Rep Note:
Spaghetti alla Carbonara
12 September 2018

¶ As a sign of my regression to childhood, no dish appeals to me more than spaghetti alla carbonara. It’s a marriage too good for heaven. 

Spaghetti & Parmesan
Breakfast (Bacon and Egg)

To keep the dish from complete childishness, a nice clump of parsley leaves is minced with the bacon (two slices). This mixture is stirred into well-buttered spaghetti (a lot of it), and then an egg yolk, which usually breaks on contact, is dropped in. I stir all this up with a pasta fork, and toss it into a bowl. Parmesan served separately.
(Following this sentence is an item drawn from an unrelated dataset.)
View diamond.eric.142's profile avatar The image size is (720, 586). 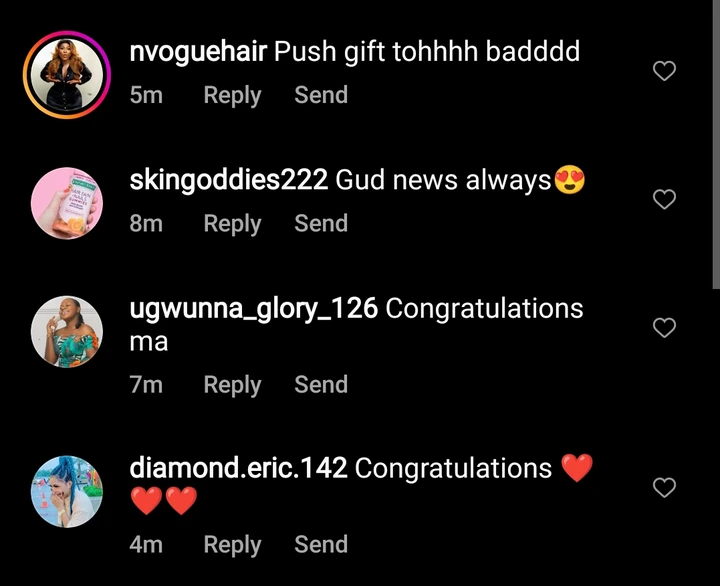pyautogui.click(x=67, y=491)
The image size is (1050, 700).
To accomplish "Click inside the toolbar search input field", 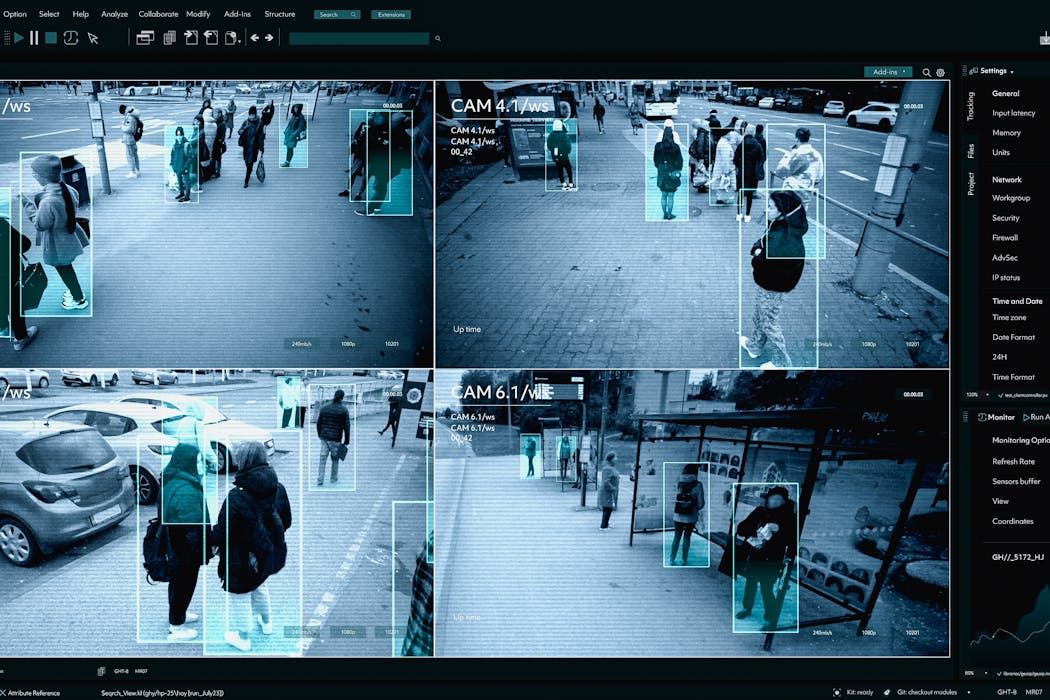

For years, I dutifully used pancetta, the unsmoked Italian bacon, a slice of which I would brown in a little butter. But then I tired of such sophistication, and now I much prefer good old American bacon, which I zap in the microwave. It’s not supermarket bacon, though, but Schaller & Weber’s breakfast bacon, thickly sliced. Two minutes. Just the other day, I bought a small Corelle platter for the purpose — when clean, it lives in the microwave; how great is that! The bacon goes onto one small piece of paper towel and is covered with another. 

The really odd thing is that I am never too tired to make carbonara, even though it has lots of moving parts, considering the number of ingredients. Most of them go straight into the dishwasher before the pasta is even cooked. The rest go into the empty pasta pot, and soak through dinner. 

The best part is the satisfaction afterward, which can last for two or three hours. I could live on this, and maybe someday I will.

Comments are closed.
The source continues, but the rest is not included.